[Data to use]:

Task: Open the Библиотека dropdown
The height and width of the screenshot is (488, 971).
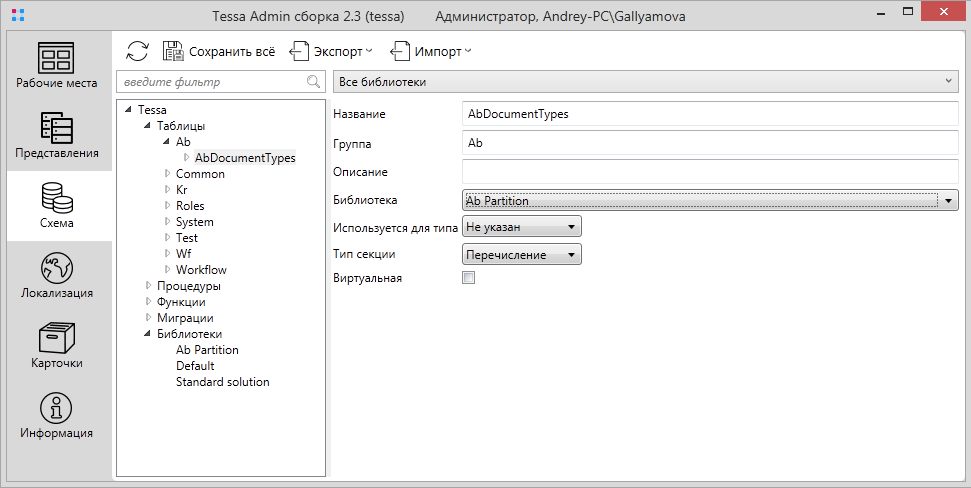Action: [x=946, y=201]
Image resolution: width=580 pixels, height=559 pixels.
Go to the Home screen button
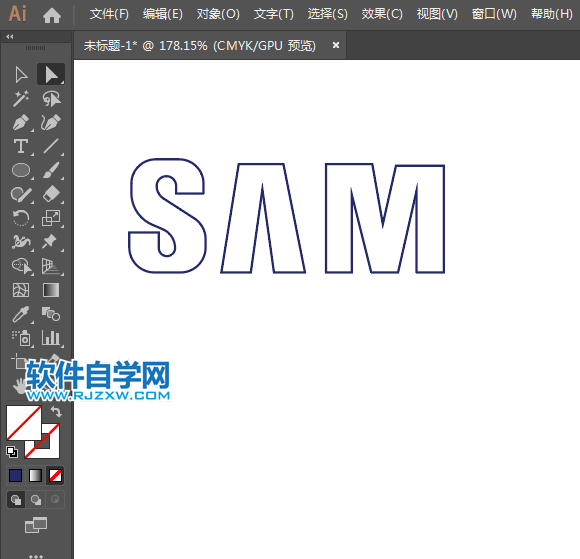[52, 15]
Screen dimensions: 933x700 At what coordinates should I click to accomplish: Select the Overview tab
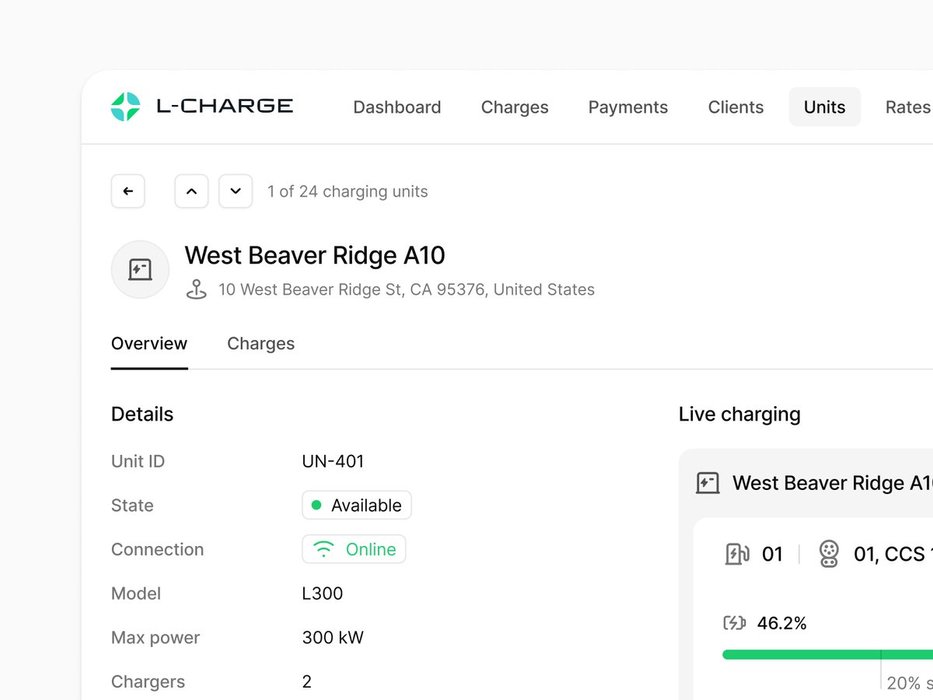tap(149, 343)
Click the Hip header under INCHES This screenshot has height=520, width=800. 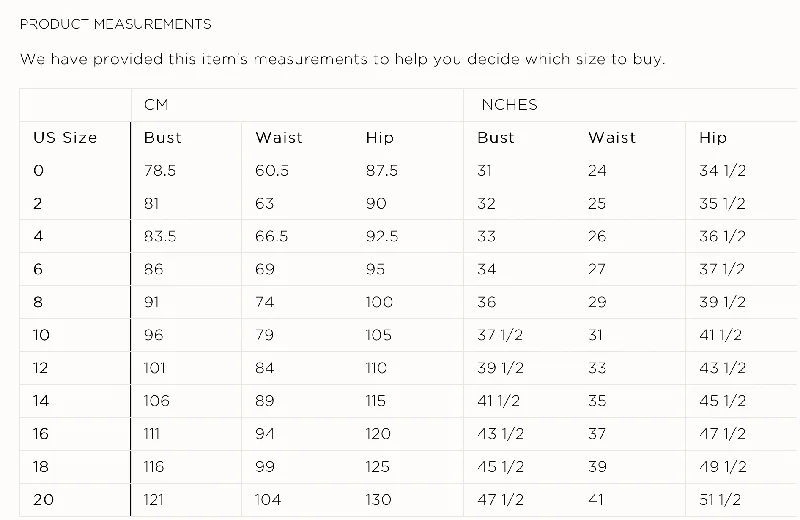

[What is needed]: Rewrite all of the data above, replacing "screenshot" with "screen capture" everywhere and keeping everything else the same. Leave the pictures out.

[The output]:
Task: Open the Библиотека dropdown
The height and width of the screen capture is (488, 971).
Action: [x=946, y=201]
Image resolution: width=580 pixels, height=559 pixels.
Go to the Home screen button
[52, 15]
Screen dimensions: 933x700 At what coordinates should I click to accomplish: Select the Overview tab
tap(149, 343)
Click the Hip header under INCHES This screen capture has height=520, width=800. 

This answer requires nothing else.